In the world of business, you want to minimize the number of lessons you learn the hard way. And getting into an unfavorable commercial lease can be a very costly lesson.
You could end up exposing yourself to too much risk, or paying far more money than you should. This type of mistake has actually caused too many businesses to have to close their doors forever.
To ensure that you’re entering your first commercial lease with your eyes wide open, here are 3 things you will want to avoid.
A Personal Guarantee
Even if your would-be landlord insists this is a deal-breaker, do not agree to a personal guarantee in your lease. They may claim that they need to protect themselves because you’re a new and unproven business. However, there are other ways to do so.
Agreeing to a personal guarantee would mean that you’re personally responsible for paying any due rent in the case of a default on the lease. This is simply exposing yourself to far too much risk.

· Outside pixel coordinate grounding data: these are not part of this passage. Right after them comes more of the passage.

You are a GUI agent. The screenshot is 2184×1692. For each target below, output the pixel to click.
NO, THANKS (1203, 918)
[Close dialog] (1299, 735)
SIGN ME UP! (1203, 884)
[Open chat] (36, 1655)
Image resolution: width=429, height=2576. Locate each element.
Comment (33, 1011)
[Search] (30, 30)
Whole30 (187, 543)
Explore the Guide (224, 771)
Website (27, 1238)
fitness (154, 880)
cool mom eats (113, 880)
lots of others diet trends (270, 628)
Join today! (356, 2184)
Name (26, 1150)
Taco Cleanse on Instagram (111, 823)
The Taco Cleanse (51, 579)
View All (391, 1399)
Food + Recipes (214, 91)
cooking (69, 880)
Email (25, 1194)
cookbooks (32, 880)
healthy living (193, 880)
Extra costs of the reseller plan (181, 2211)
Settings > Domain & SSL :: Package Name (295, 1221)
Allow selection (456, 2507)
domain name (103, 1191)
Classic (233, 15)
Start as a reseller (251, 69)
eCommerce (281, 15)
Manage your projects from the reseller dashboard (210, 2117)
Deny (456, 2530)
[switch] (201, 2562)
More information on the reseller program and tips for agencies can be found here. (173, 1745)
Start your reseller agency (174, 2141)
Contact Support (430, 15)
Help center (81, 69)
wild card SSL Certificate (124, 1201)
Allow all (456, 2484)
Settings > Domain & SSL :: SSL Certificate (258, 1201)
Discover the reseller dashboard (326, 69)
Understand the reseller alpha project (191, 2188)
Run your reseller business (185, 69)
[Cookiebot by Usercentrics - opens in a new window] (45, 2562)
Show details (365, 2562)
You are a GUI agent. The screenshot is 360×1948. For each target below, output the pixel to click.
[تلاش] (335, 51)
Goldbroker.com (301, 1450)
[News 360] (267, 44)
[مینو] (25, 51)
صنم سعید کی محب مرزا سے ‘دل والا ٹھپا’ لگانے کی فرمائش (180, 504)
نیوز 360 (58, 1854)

You can come to another arrangement, such as taking any months of free rent off the table, or increasing your deposit.
Overshooting or Undershooting
You need to ask yourself some important questions. One of which is, “Where will my business reasonably be in 5 years?”
You don’t want to be stuck in a conservatively small space as your business starts to grow and scale. That being said, you don’t want to lock yourself into a lease for a huge space that you may or may not be able to use/fill.
Paying Out of Pocket to Improve it
This space is probably not perfect right out of the box and you will most likely want to make some upgrades. This can be very expensive and not something you want to pay for out of your own pocket.
A tenant improvement allowance can help you get the space where you want it to be. However, this typically requires you to spend your own moneyand then get reimbursed after the fact. This could mean too much of your cash flow is tied up in renovations.
Try to negotiate for a cash allowance instead. This means you would get an agreed-on amount of money (typically a dollar value per square foot) to invest into your space.
These are only a few of the things you need to watch out for, but avoiding too much personal responsibility and getting the right size of space are crucial to getting the most from your lease.
If this is your first time leasing an office space, we highly recommend working with a professional who can look over your lease and flag any potential issues for you. They do not necessarily have to be a real estate lawyer. You can work with a commercial lease expert who specializes in reviewing documents for small business owners like you.
Their expertise is very affordable (especially compared to hiring a lawyer) and it can save you thousands of dollars over the duration of your lease.